HBO’s ‘Divorce’ series premiere review: They’re all horrible people

Divorce -When we first saw the trailer for “Divorce,” the initial thought that entered our mind was that maybe this would be a tongue-in-cheek comedy, a chance to see Sarah Jessica Parker break away from Carrie Bradshaw into a different sort of character study. Our feeling was that of excitement.

After watching the debate play out, that said feeling may have shifted ever so slightly into that of depression. This was a premiere episode that was funny at times, but also incredibly sad at others. Nobody on this show is establishing themselves as particularly likable: We’ve got a husband passive-aggressively bashing his wife during a birthday toast, said wife later shooting at him, Parker’s Frances cheating on Robert (Thomas Haden Church) both before and after telling him that she wants a divorce, and then Robert locking her out of the house when he hears about it.

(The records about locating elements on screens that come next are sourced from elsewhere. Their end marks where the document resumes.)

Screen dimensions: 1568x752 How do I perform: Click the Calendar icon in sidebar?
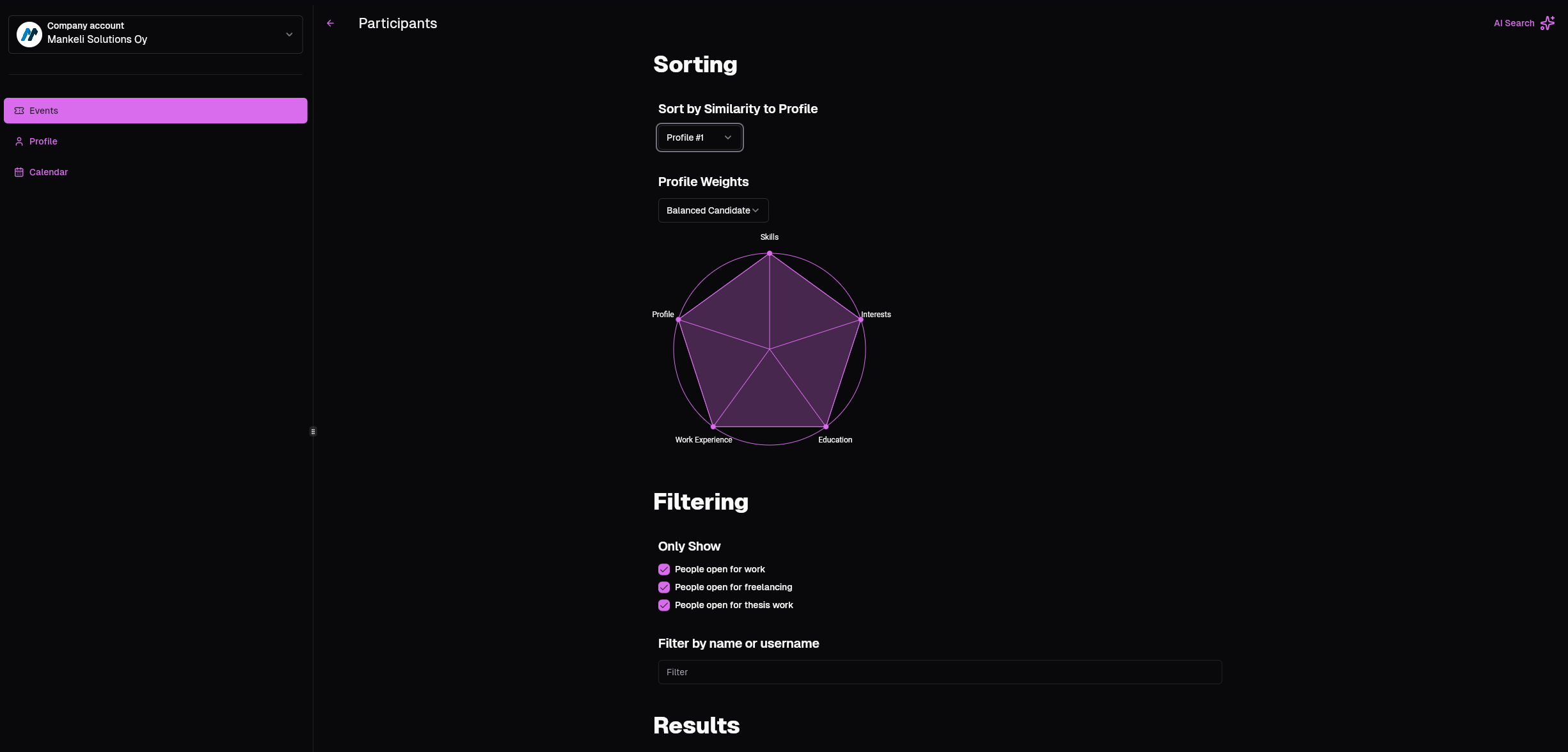(19, 172)
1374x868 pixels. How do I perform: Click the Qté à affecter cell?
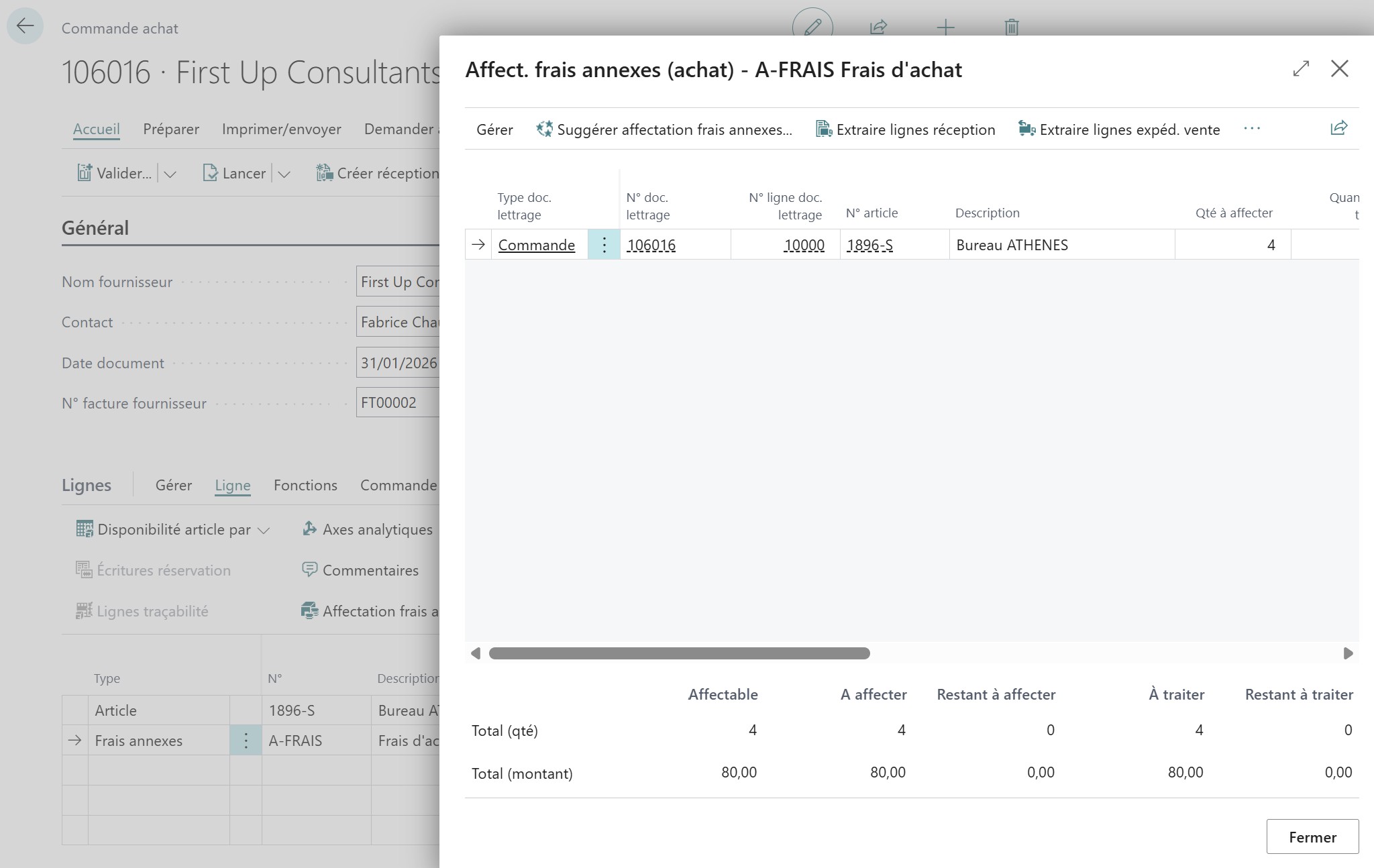coord(1232,245)
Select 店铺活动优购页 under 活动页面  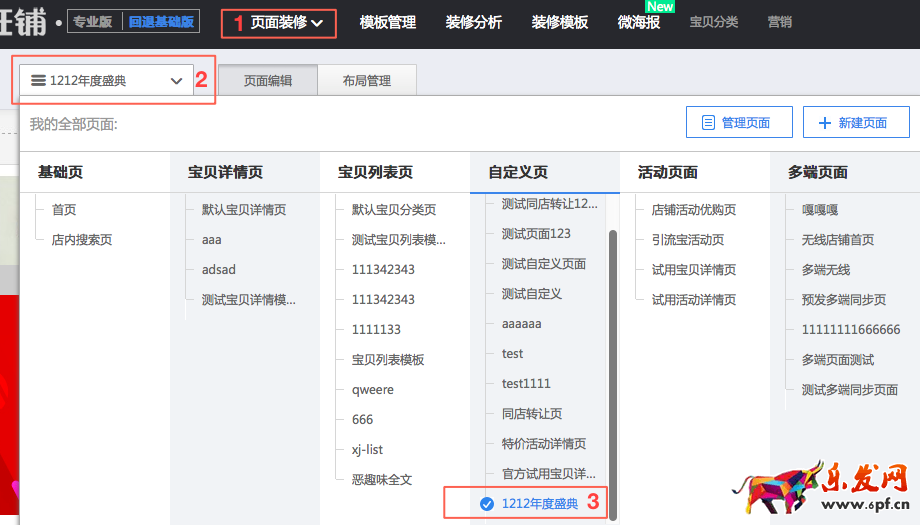coord(694,210)
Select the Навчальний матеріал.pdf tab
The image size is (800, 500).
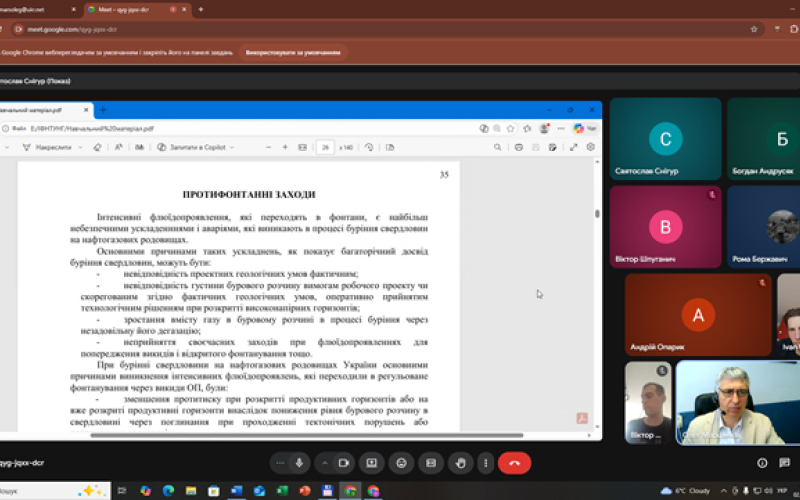[45, 109]
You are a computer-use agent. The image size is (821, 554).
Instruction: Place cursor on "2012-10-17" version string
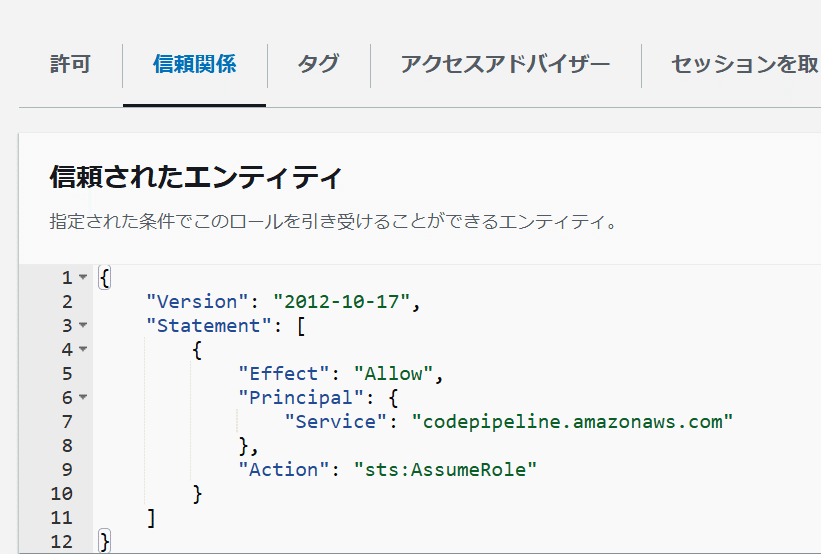pos(341,302)
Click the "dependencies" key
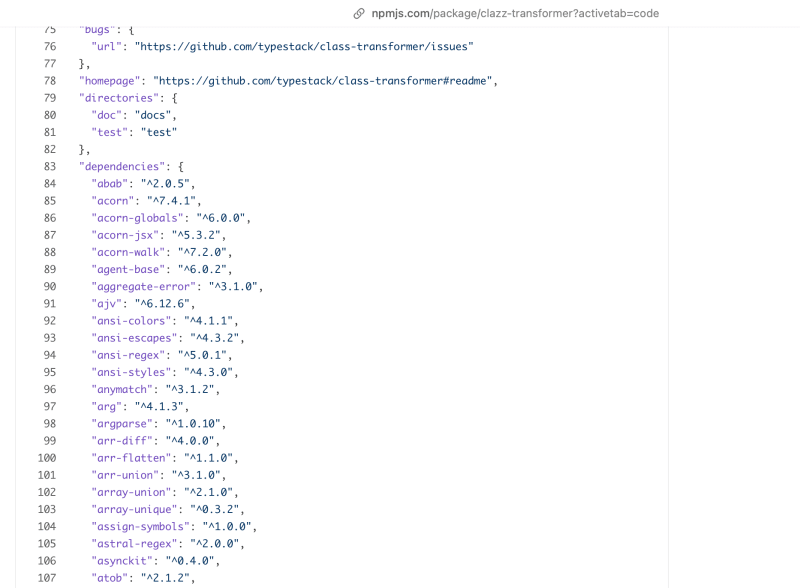This screenshot has width=800, height=588. (x=122, y=166)
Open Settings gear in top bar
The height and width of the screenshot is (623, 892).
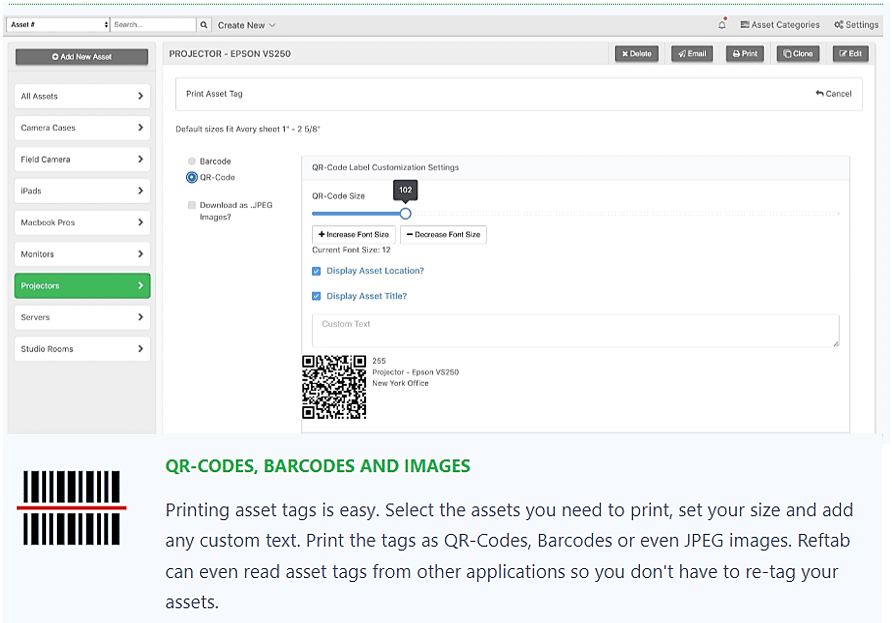(856, 25)
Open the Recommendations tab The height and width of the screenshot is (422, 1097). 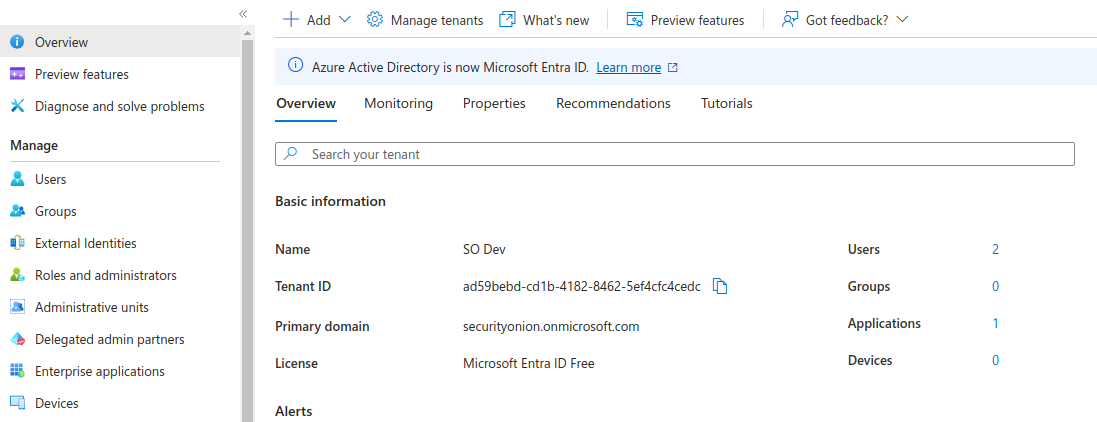(613, 104)
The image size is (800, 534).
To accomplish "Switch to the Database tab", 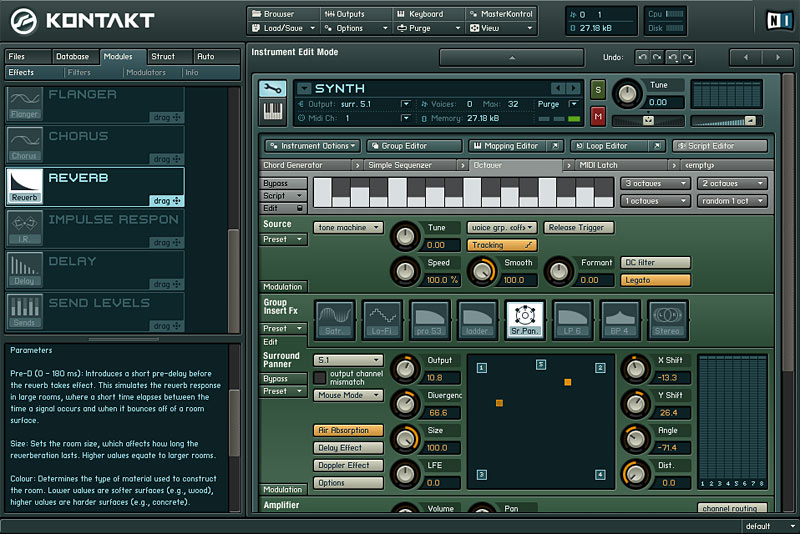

The biggest strength of “Divorce” is in its reality. There are plenty of unlikable people out there who think and act this way, especially when you start to settle in to a life and realize you’re unhappy with it. This show tries its best to reflect that with mustache jokes here and there thrown in. There are situations and feelings that some out there can relate to. Yet, at the same time is it too close to reality? People watch television more to avoid the conflicts of life, and this may remind you of almost every relationship disagreement you’ve ever had. The closest comparison we can draw is between this show and “Girls,” which also features characters who are often not likable, but over time, you start to appreciate many of them because of their flaws. If “Divorce” eventually makes it to that point, there may be a time where we sit back, watch this pilot, and realize that it was going to an incredibly enjoyable place.

Episode Grade: B-. For now, we’d say that the pilot episode didn’t do enough to really make us invested in this world, and while it was grounded at times, it also went over-the-top at others, such as the whole shooting situation. There is humor to be found here, but it needs more time to breathe. Maybe the upcoming episodes will accomplish that now that the exposition is set in stone.